Un aullido rasgó la noche. Entre los árboles, figuras translúcidas avanzaban: los espectros del follaje, cadáveres de musgo y corteza con ojos de luciérnagas moribundas. En el centro, la Lechuza de Ceniza batía sus alas, cada pluma un espejo roto que reflejaba momentos de dolor: la madre de Valeria fusionándose con el roble, el padre de Lucián gritando desde las raíces.
—El bosque los reclama —rugió la Lechuza—. O se van voluntariamente… o los desgarraré.
Valeria tomó la mano de Lucián. La marca en su brazo brilló con un fulgor violeta, y el agua del estanque comenzó a hervir.
—¿Tienes un plan? —murmuró Lucián, preparando su navaja.
—Sí —respondió ella, sacando un frasco de agua negra—. Correr.
La huida fue una pesadilla de sombras y ecos. Los espectros lanzaban semillas que germinaban en cortes, convirtiendo su sangre en enredaderas. La Lechuza los perseguía, sus espejos-pluma proyectando ilusiones de futuros posibles: Valeria envejeciendo sola, Lucián devorado por su tatuaje, el pueblo de Lumbrís reducido a escombros cubiertos de hongos.
Al cruzar el Puente de las Almas Perdida, una estructura de hielo y lágrimas congeladas, Valeria resbaló. Lucián la atrapó por la muñeca, pero el tatuaje en su brazo reaccionó: las raíces se clavaron en la piel de Valeria, fusionándolos en un grito compartido.
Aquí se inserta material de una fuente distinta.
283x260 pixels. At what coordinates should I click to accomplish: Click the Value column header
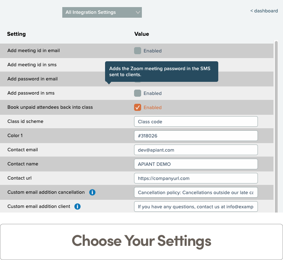coord(142,34)
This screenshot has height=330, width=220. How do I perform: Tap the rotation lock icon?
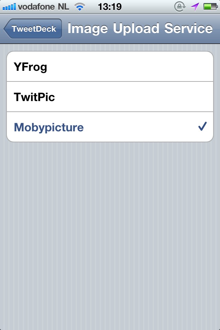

La Lechuza se rió desde arriba.
—¡Mírense! El bosque ya los tiene.
Valeria miró a Lucián. En sus ojos, vio el mismo pánico y rabia que ardía en ella. Sin pensarlo, juntó sus labios con los de él. No fue un beso de amor, sino de desafío: un acto de humanidad cruda en medio de la decadencia.
El efecto fue inmediato. El tatuaje de Lucián y las cicatrices de Valeria brillaron, y un pulso de energía los liberó de las raíces. Los espectros retrocedieron, y la Lechuza gritó, cegada por la luz.
Al amanecer, encontraron refugio en una cueva donde las paredes brillaban con cuarzo azul. Lucián vendó el brazo de Valeria con trozos de su camisa, evitando mirarla a los ojos.
—Eso no significó nada —dijo él, mentira transparente.
—Claro que no —mintió ella, sintiendo el peso del frasco de agua negra en su bolsillo. Había recolectado lo suficiente para un experimento.
Mientras Lucián dormitaba, Valeria bebió el agua. El sabor fue a ceniza y raíces, pero en su mente, por un instante, los susurros del bosque regresaron. Solo una palabra, repetida como un mantra:
«Sangran… sangran… sangran…»
Fuera de la cueva, algo enorme se movía entre los árboles. Algo que no era espectro, ni bestia, ni humano.
Algo que el bosque había gestado en secreto.